Selon elle, de gros montants sont annoncés pour la lutte aux changements climatiques, mais ces derniers sont étalés sur plusieurs années, sur 6 ans, des fois sur 10 ans.

Un autobus du circuit 31 de la Société des transports de Rimouski.

Un autobus du circuit 31 de la Société des transports de Rimouski.

Photo : Radio-Canada

Mme Balthazar ajoute que le budget ne parle peut-être pas assez d'efficacité ou de réduction du gaspillage. La lutte au réchauffement climatique, ce n'est pas juste d'avoir des véhicules électriques, c'est aussi de faire moins de déplacements, de faire plus de transport actif, avoir de plus petits véhicules.

De son côté, le député de Rimouski se désole du peu de mesures prévues en transports en commun en région.

En transports en commun, il n'y a rien chez nous. [...] À un moment donné, le Québec, ça ne se limite pas entre Montréal, Trois-Rivières, Québec, Gatineau, Sherbrooke. C'est ce bout-là qui passe mal à travers la gorge.

Une citation de :Harold LeBel, député de Rimouski

Luce Balthazar souligne également qu'encore cette année plus d'argent est alloué à la construction de routes qu'à l'implantation de transports en commun au Québec.

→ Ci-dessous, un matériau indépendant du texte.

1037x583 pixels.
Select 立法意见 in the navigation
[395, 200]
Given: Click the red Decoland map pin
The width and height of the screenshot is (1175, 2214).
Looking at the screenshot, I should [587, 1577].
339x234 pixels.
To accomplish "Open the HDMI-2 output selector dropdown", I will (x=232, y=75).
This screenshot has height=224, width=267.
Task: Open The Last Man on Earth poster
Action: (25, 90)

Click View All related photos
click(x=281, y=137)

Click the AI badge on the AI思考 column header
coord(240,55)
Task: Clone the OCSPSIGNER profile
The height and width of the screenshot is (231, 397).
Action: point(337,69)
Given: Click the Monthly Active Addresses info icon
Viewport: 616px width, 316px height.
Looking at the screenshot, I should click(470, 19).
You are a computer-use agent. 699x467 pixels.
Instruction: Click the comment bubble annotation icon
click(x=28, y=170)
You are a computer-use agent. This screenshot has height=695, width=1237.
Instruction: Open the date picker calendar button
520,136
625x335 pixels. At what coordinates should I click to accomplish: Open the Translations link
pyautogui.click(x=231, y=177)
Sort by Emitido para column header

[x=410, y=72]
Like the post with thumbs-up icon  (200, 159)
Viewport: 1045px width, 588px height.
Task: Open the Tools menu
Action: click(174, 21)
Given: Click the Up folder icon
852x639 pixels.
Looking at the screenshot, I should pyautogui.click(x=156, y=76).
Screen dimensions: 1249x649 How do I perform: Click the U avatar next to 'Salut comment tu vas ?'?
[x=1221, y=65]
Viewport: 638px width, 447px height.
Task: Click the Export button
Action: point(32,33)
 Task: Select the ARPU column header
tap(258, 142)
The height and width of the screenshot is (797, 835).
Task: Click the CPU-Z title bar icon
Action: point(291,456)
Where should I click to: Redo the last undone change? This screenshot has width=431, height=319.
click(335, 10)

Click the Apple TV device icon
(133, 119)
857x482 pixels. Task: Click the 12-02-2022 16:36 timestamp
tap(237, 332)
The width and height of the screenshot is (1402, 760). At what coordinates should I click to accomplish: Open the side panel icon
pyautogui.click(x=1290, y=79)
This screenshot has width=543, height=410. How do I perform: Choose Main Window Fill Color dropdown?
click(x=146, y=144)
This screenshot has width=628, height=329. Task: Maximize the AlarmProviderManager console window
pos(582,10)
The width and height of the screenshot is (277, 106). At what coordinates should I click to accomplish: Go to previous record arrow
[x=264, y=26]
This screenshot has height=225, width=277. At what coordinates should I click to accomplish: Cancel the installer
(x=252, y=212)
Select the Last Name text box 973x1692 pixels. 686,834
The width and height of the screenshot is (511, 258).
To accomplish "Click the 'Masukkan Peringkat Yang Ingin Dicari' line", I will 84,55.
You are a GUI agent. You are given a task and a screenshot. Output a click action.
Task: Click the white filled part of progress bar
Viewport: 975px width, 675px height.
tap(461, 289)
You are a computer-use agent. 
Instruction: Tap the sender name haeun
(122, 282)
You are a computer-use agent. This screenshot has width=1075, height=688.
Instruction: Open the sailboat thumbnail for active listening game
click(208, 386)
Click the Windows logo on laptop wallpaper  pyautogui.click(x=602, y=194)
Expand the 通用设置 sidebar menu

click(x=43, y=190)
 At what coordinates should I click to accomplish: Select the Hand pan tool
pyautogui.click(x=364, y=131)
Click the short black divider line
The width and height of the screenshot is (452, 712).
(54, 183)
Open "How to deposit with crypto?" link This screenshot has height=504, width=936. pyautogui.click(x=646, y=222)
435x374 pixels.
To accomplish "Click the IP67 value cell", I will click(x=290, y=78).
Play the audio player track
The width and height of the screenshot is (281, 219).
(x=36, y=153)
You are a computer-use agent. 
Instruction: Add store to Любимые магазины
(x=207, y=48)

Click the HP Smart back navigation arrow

Les élus et les acteurs locaux souhaitent maintenant se pencher plus en détail sur le budget Girard pour continuer le travail pour la région.

On se rend compte, en termes de priorité gouvernementale, que c'est ardu. Il faut se battre tous les jours pour réussir à faire en sorte que le Bas-Saint-Laurent puisse tirer son aiguille du jeu, conclut le maire de Rimouski.